===== TESTO FORNITO
L'Inter è stata, e in parte sarà sempre, affar dei Moratti. Affar di cuore, prima di tutto. Il senso di appartenenza al club, anteposto al valore economico. Fonte, questo nodo indissolubile, di dubbi, errori, ma anche successi. Una creatura nerazzurra che ha portato a innamoramenti lampo, figli di accecanti bagliori, ma talvolta a storie infinite e irripetibili, come il triplete. L'addio di Massimo, costretto dai tempi e dalla voglia di rilancio del marchio Inter, non ha segnato la fine dell'epoca morattiana, perché al fianco di Thohir, alla poltrona di vicepresidente, si è issato Angelomario, figlio dell'ex patron. É lui, in un'intervista esclusiva alla Gazzetta dello Sport, a raccontare il passaggio di proprietà, difficile, pieno di incertezze e sospetti, l'avvento del magnate indonesiano, il futuro del club, con l'esigenza di bilanciare costi e proclami.
==========
### ESERCIZIO
Ripeti alla lettera il brano del testo sull'Inter e i Moratti compreso tra "L'Inter è stata, e" e "costi e proclami.", estremi inclusi. I record non hanno alcun legame con il testo.
===== VOCI DEL DATASET
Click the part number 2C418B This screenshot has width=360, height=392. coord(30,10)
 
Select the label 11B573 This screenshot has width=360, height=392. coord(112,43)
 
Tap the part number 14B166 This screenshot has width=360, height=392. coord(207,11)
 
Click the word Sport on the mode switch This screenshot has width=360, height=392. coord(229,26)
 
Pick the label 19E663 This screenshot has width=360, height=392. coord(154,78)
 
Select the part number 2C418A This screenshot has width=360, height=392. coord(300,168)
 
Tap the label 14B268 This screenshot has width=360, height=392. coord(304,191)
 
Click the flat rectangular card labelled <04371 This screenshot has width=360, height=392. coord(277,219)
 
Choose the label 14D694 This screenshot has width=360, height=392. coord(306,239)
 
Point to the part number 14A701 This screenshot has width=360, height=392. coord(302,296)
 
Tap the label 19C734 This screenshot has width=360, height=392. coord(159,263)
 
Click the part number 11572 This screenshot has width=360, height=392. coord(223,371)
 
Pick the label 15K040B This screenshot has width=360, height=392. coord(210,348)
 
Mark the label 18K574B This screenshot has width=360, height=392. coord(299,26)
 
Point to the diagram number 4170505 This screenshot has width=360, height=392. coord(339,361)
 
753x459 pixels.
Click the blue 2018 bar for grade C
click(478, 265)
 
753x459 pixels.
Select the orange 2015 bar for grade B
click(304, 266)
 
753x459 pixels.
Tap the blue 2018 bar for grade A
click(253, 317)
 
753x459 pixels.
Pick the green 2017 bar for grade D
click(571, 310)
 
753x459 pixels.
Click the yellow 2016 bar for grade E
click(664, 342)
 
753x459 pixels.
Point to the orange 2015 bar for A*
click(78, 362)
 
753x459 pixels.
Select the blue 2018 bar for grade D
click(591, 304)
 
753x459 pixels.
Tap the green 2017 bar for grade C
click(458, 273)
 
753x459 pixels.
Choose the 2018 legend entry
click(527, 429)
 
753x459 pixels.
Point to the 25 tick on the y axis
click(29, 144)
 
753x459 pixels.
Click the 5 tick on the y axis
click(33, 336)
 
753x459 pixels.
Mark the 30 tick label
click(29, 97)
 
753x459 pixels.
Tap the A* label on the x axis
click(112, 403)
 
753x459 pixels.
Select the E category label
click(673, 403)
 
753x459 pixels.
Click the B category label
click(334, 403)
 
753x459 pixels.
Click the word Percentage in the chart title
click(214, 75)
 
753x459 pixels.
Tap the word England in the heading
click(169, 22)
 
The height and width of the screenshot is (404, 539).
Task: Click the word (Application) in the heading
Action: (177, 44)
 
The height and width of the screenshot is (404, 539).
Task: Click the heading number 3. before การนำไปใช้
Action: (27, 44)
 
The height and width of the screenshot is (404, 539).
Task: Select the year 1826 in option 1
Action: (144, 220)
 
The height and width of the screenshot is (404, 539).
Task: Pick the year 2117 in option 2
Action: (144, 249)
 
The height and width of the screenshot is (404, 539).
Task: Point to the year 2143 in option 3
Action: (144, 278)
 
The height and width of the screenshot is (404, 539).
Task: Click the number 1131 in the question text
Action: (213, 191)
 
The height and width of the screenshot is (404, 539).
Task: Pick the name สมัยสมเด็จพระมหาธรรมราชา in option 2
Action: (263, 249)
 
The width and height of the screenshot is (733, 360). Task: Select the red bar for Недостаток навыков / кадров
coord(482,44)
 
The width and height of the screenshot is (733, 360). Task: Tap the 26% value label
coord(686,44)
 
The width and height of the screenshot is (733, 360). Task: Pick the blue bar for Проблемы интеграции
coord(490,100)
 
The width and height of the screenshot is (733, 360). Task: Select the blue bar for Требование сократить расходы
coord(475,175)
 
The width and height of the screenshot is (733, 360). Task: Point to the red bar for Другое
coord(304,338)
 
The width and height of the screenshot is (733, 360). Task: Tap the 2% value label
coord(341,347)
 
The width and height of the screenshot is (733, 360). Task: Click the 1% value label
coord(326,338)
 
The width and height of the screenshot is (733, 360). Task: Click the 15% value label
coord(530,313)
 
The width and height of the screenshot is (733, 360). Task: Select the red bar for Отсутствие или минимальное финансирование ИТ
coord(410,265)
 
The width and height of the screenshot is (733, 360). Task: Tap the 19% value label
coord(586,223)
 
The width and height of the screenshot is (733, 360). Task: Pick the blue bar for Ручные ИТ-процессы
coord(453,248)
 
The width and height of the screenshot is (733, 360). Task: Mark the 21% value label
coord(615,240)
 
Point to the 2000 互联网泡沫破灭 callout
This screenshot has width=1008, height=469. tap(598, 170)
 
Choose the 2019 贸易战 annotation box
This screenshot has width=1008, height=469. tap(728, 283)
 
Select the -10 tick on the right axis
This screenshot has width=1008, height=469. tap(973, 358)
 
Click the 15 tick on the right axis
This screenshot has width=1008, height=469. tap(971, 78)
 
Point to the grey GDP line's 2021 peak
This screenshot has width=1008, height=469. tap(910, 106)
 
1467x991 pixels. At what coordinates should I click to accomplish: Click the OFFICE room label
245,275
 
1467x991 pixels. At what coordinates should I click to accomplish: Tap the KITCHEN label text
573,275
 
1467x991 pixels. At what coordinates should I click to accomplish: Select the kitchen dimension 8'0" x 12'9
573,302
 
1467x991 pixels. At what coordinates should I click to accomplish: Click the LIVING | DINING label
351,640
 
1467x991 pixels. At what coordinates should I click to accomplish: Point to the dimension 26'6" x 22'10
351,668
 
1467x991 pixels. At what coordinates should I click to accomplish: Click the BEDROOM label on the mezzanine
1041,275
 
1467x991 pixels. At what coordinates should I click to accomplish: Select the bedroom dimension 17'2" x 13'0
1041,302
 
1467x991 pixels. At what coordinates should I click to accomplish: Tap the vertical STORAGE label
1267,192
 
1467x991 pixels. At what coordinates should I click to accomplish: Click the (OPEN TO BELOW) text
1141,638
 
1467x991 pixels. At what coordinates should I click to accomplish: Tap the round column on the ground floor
==========
### ESERCIZIO SVOLTO
L'Inter è stata, e in parte sarà sempre, affar dei Moratti. Affar di cuore, prima di tutto. Il senso di appartenenza al club, anteposto al valore economico. Fonte, questo nodo indissolubile, di dubbi, errori, ma anche successi. Una creatura nerazzurra che ha portato a innamoramenti lampo, figli di accecanti bagliori, ma talvolta a storie infinite e irripetibili, come il triplete. L'addio di Massimo, costretto dai tempi e dalla voglia di rilancio del marchio Inter, non ha segnato la fine dell'epoca morattiana, perché al fianco di Thohir, alla poltrona di vicepresidente, si è issato Angelomario, figlio dell'ex patron. É lui, in un'intervista esclusiva alla Gazzetta dello Sport, a raccontare il passaggio di proprietà, difficile, pieno di incertezze e sospetti, l'avvento del magnate indonesiano, il futuro del club, con l'esigenza di bilanciare costi e proclami.